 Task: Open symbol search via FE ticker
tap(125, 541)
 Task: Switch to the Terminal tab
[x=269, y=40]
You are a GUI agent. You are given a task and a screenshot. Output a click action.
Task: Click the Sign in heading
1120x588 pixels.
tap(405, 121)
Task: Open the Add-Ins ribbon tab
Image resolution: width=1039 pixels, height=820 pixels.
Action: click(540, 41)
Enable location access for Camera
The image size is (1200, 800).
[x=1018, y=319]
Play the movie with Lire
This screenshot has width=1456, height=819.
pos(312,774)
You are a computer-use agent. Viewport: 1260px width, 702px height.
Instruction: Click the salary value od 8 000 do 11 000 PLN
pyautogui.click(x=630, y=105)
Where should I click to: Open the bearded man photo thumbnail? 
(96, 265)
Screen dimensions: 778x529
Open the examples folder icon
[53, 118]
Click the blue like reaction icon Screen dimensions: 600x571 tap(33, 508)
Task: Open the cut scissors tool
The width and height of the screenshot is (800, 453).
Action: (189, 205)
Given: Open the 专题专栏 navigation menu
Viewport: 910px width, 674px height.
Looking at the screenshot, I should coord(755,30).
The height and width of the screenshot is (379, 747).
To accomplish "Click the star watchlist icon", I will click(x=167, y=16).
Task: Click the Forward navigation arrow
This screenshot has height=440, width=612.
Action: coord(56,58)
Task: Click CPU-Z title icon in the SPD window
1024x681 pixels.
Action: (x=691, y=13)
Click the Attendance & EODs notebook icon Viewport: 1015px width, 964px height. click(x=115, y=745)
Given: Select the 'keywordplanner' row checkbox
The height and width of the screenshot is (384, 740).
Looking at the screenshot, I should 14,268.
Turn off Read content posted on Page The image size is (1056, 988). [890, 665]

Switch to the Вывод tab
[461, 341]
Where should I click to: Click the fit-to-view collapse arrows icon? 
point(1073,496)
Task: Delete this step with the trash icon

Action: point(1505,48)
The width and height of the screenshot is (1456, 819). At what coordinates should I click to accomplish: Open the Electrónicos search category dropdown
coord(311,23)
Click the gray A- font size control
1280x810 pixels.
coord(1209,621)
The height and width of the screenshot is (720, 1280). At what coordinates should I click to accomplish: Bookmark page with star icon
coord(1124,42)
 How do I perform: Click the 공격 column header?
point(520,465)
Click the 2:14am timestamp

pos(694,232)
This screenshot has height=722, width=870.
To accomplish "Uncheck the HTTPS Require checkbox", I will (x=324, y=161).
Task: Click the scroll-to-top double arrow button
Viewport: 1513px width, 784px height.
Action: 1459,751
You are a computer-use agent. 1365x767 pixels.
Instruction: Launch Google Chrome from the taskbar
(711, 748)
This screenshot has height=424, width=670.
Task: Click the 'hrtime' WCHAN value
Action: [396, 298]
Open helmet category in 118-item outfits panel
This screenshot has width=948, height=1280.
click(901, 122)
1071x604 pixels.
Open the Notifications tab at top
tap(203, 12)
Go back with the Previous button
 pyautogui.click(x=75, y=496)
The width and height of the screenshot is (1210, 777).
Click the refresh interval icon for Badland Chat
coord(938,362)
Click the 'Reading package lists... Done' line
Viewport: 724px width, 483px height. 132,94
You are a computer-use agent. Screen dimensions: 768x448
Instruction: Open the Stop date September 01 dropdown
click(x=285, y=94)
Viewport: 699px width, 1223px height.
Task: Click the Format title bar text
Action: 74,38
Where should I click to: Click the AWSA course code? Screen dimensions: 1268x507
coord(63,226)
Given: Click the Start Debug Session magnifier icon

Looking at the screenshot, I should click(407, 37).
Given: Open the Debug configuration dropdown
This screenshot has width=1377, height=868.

**Task statement**
What's wanted is each line above, transcribed with nothing altered.

**Solution to the exercise**
 Task: Open symbol search via FE ticker
tap(125, 541)
 Task: Switch to the Terminal tab
[x=269, y=40]
You are a GUI agent. You are given a task and a screenshot. Output a click action.
Task: Click the Sign in heading
1120x588 pixels.
tap(405, 121)
Task: Open the Add-Ins ribbon tab
Image resolution: width=1039 pixels, height=820 pixels.
Action: click(540, 41)
Enable location access for Camera
The image size is (1200, 800).
[x=1018, y=319]
Play the movie with Lire
This screenshot has width=1456, height=819.
pos(312,774)
You are a computer-use agent. Viewport: 1260px width, 702px height.
Instruction: Click the salary value od 8 000 do 11 000 PLN
pyautogui.click(x=630, y=105)
Where should I click to: Open the bearded man photo thumbnail? 
(96, 265)
Screen dimensions: 778x529
Open the examples folder icon
[53, 118]
Click the blue like reaction icon Screen dimensions: 600x571 tap(33, 508)
Task: Open the cut scissors tool
The width and height of the screenshot is (800, 453).
Action: (189, 205)
Given: Open the 专题专栏 navigation menu
Viewport: 910px width, 674px height.
Looking at the screenshot, I should coord(755,30).
The height and width of the screenshot is (379, 747).
To accomplish "Click the star watchlist icon", I will click(x=167, y=16).
Task: Click the Forward navigation arrow
This screenshot has height=440, width=612.
Action: coord(56,58)
Task: Click CPU-Z title icon in the SPD window
1024x681 pixels.
Action: (x=691, y=13)
Click the Attendance & EODs notebook icon Viewport: 1015px width, 964px height. click(x=115, y=745)
Given: Select the 'keywordplanner' row checkbox
The height and width of the screenshot is (384, 740).
Looking at the screenshot, I should 14,268.
Turn off Read content posted on Page The image size is (1056, 988). [890, 665]

Switch to the Вывод tab
[461, 341]
Where should I click to: Click the fit-to-view collapse arrows icon? 
point(1073,496)
Task: Delete this step with the trash icon

Action: point(1505,48)
The width and height of the screenshot is (1456, 819). At what coordinates should I click to accomplish: Open the Electrónicos search category dropdown
coord(311,23)
Click the gray A- font size control
1280x810 pixels.
coord(1209,621)
The height and width of the screenshot is (720, 1280). At what coordinates should I click to accomplish: Bookmark page with star icon
coord(1124,42)
 How do I perform: Click the 공격 column header?
point(520,465)
Click the 2:14am timestamp

pos(694,232)
This screenshot has height=722, width=870.
To accomplish "Uncheck the HTTPS Require checkbox", I will (x=324, y=161).
Task: Click the scroll-to-top double arrow button
Viewport: 1513px width, 784px height.
Action: 1459,751
You are a computer-use agent. 1365x767 pixels.
Instruction: Launch Google Chrome from the taskbar
(711, 748)
This screenshot has height=424, width=670.
Task: Click the 'hrtime' WCHAN value
Action: [396, 298]
Open helmet category in 118-item outfits panel
This screenshot has width=948, height=1280.
click(901, 122)
1071x604 pixels.
Open the Notifications tab at top
tap(203, 12)
Go back with the Previous button
 pyautogui.click(x=75, y=496)
The width and height of the screenshot is (1210, 777).
Click the refresh interval icon for Badland Chat
coord(938,362)
Click the 'Reading package lists... Done' line
Viewport: 724px width, 483px height. 132,94
You are a computer-use agent. Screen dimensions: 768x448
Instruction: Open the Stop date September 01 dropdown
click(x=285, y=94)
Viewport: 699px width, 1223px height.
Task: Click the Format title bar text
Action: 74,38
Where should I click to: Click the AWSA course code? Screen dimensions: 1268x507
coord(63,226)
Given: Click the Start Debug Session magnifier icon

Looking at the screenshot, I should click(407, 37).
Given: Open the Debug configuration dropdown
This screenshot has width=1377, height=868.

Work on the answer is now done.